W0415

The elucidation of integral membrane protein structures is a frontier area of modern structural biology. Integral membrane proteins comprise 15-30% of the ORFs of an organism’s genome, are the current (and likely future) target of the majority of drugs, and carry out many biological processes of fundamental import. However, nontrivial technical challenges have impeded progress in this field. One challenge is the production of suitable quantities of membrane proteins, especially eukaryotic membrane proteins, for crystallization. Another challenge is obtaining three-dimensional crystals of sufficient long-range order to permit structure determination. A critical consideration is that the entity being crystallized is a protein-detergent complex (PDC), i.e., a protein encircled by a torus of detergent molecules.
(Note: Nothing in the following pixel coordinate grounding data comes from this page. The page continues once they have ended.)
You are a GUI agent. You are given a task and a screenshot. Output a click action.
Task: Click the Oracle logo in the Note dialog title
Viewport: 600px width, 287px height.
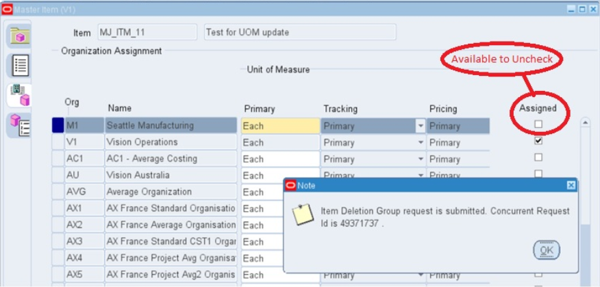290,185
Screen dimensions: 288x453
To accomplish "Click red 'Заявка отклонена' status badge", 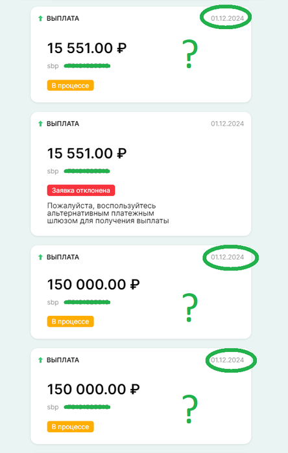I will (81, 190).
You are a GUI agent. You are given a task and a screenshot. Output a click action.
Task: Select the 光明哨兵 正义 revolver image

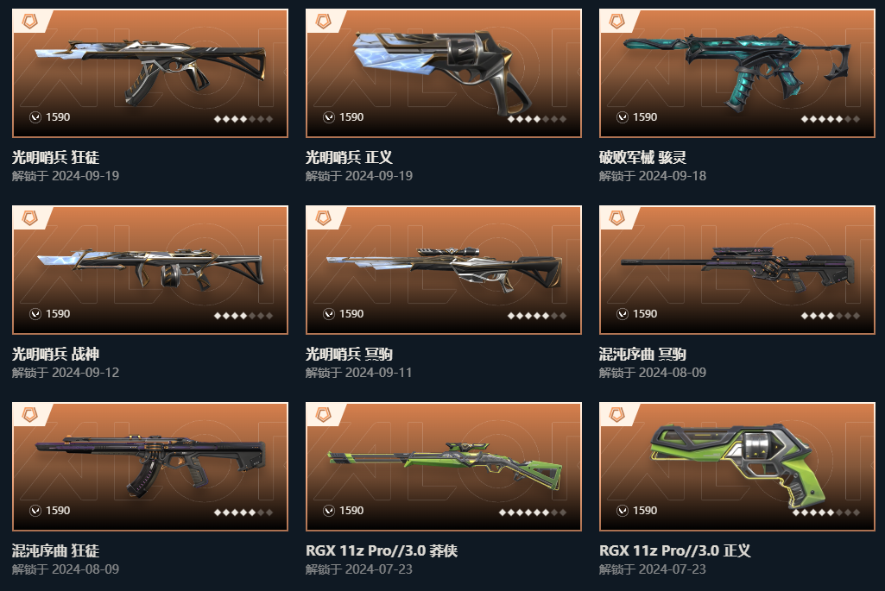click(444, 73)
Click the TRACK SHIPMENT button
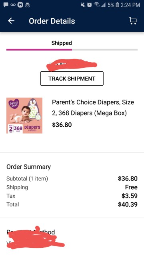 pyautogui.click(x=72, y=78)
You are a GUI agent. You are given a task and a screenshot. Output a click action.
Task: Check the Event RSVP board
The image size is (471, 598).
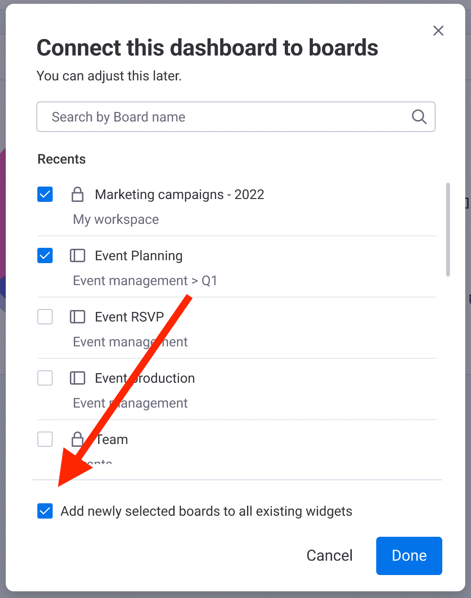(x=45, y=317)
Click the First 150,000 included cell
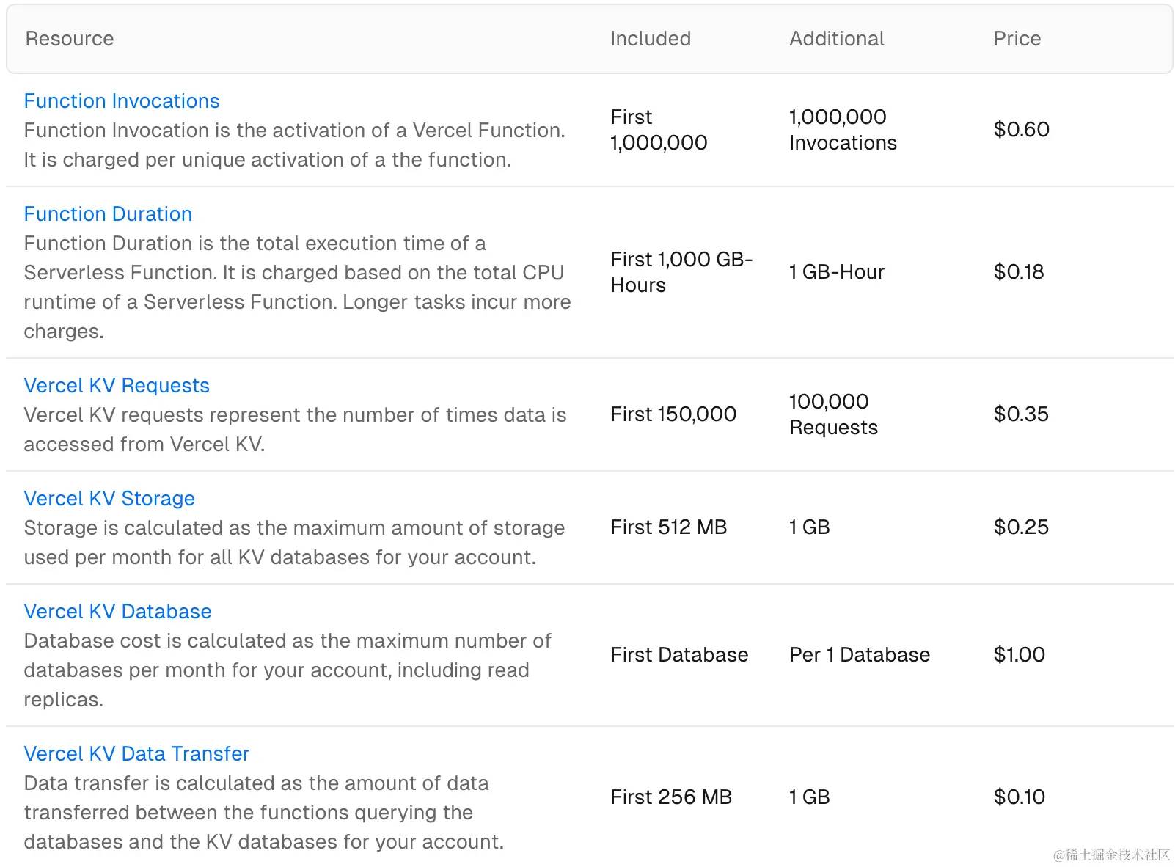The width and height of the screenshot is (1175, 867). pyautogui.click(x=673, y=414)
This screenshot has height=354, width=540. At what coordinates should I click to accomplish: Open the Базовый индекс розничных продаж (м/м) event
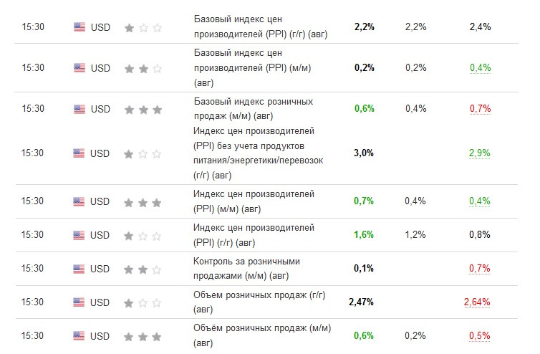253,109
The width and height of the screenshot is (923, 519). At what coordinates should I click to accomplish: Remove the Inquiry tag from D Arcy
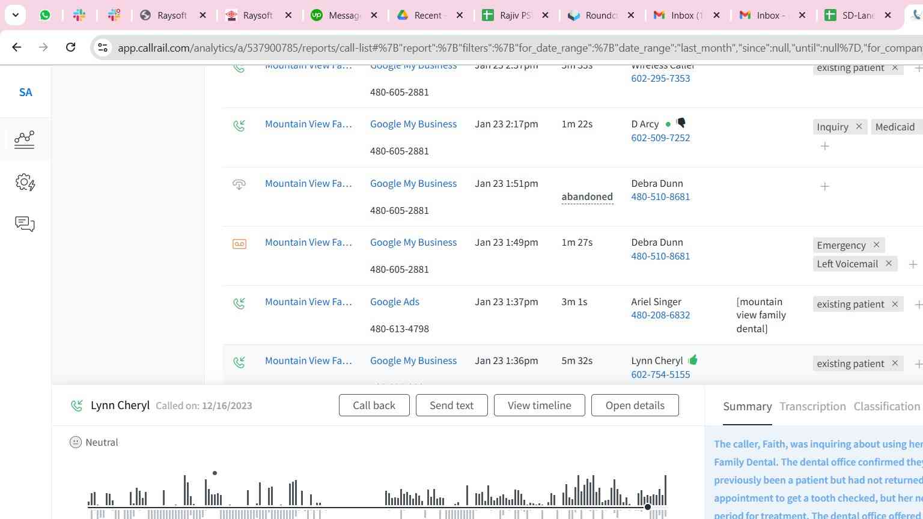[859, 127]
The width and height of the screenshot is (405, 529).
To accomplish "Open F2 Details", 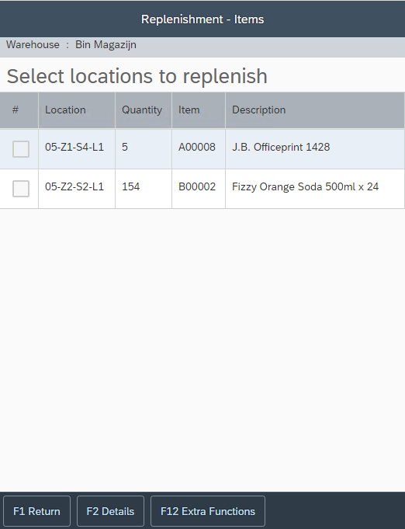I will (110, 511).
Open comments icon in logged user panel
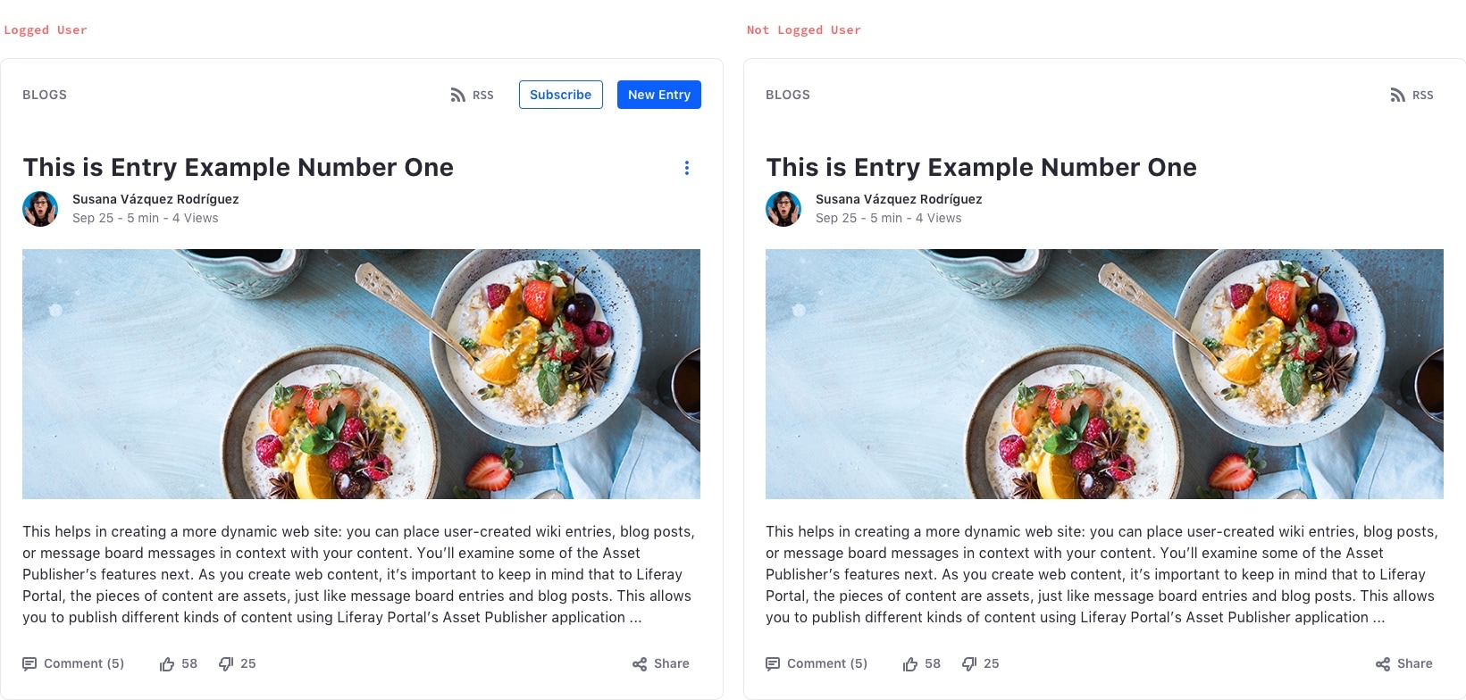This screenshot has height=700, width=1466. click(x=29, y=664)
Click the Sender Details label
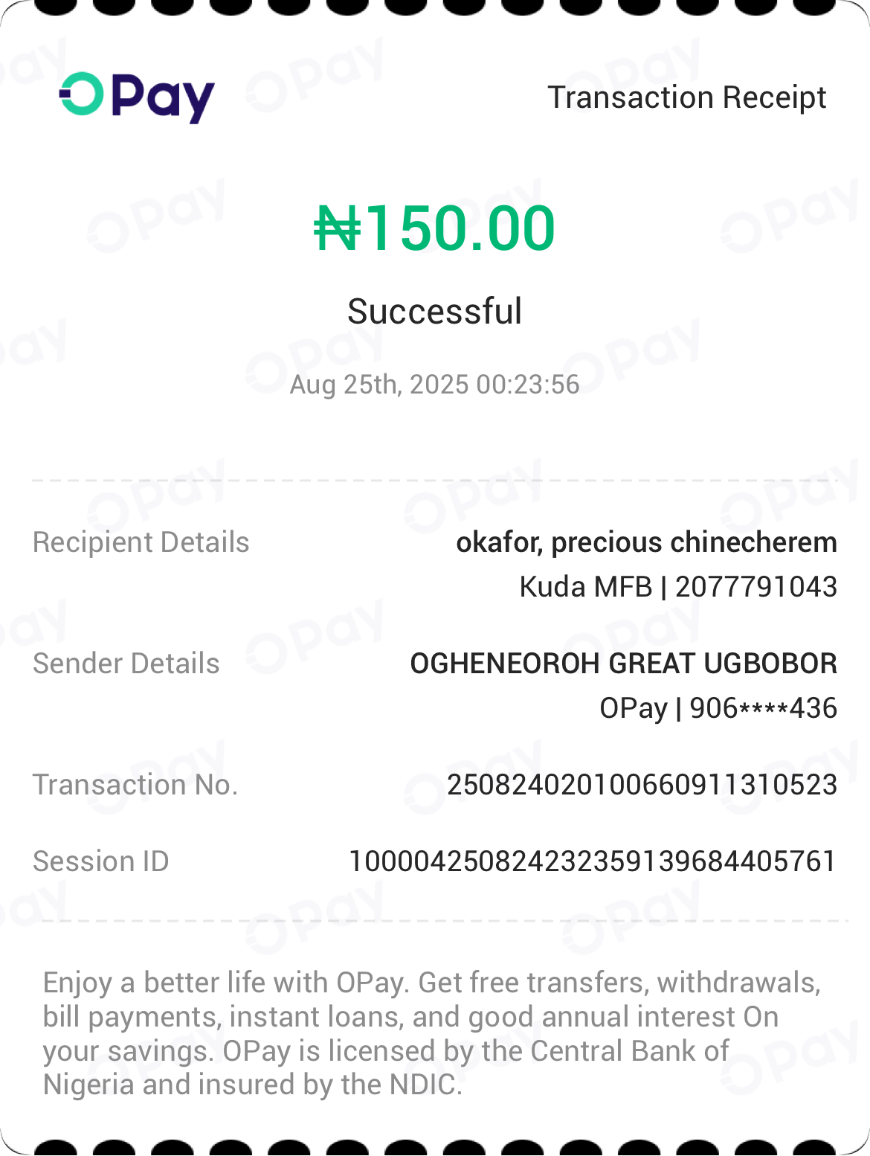The width and height of the screenshot is (870, 1156). [126, 664]
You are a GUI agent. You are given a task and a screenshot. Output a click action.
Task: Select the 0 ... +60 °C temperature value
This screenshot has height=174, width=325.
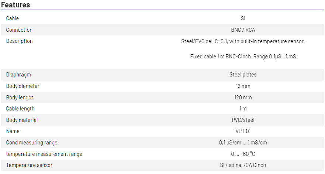tap(243, 154)
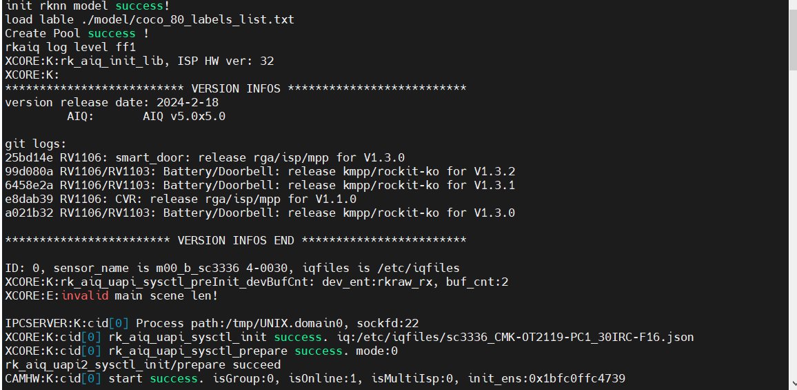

Therefore, both protein and detergent properties impact the crystallization outcome. A principal hypothesis of our research is that the properties of detergent and protein/detergent solutions, such as their phase behavior and critical phenomena, play a significant role during membrane protein crystallization. Therefore, the characterization of these properties, and the subsequent incorporation of this information into crystallization experiments, will enable the more successful formation of well-ordered membrane protein crystals for structure determination. We are utilizing a variety of techniques for the development and implementation of novel detergent-specific membrane protein crystallization screens. Relevant physical-chemical properties of detergents will be discussed in the context of screen design, and some results from these screens will be presented.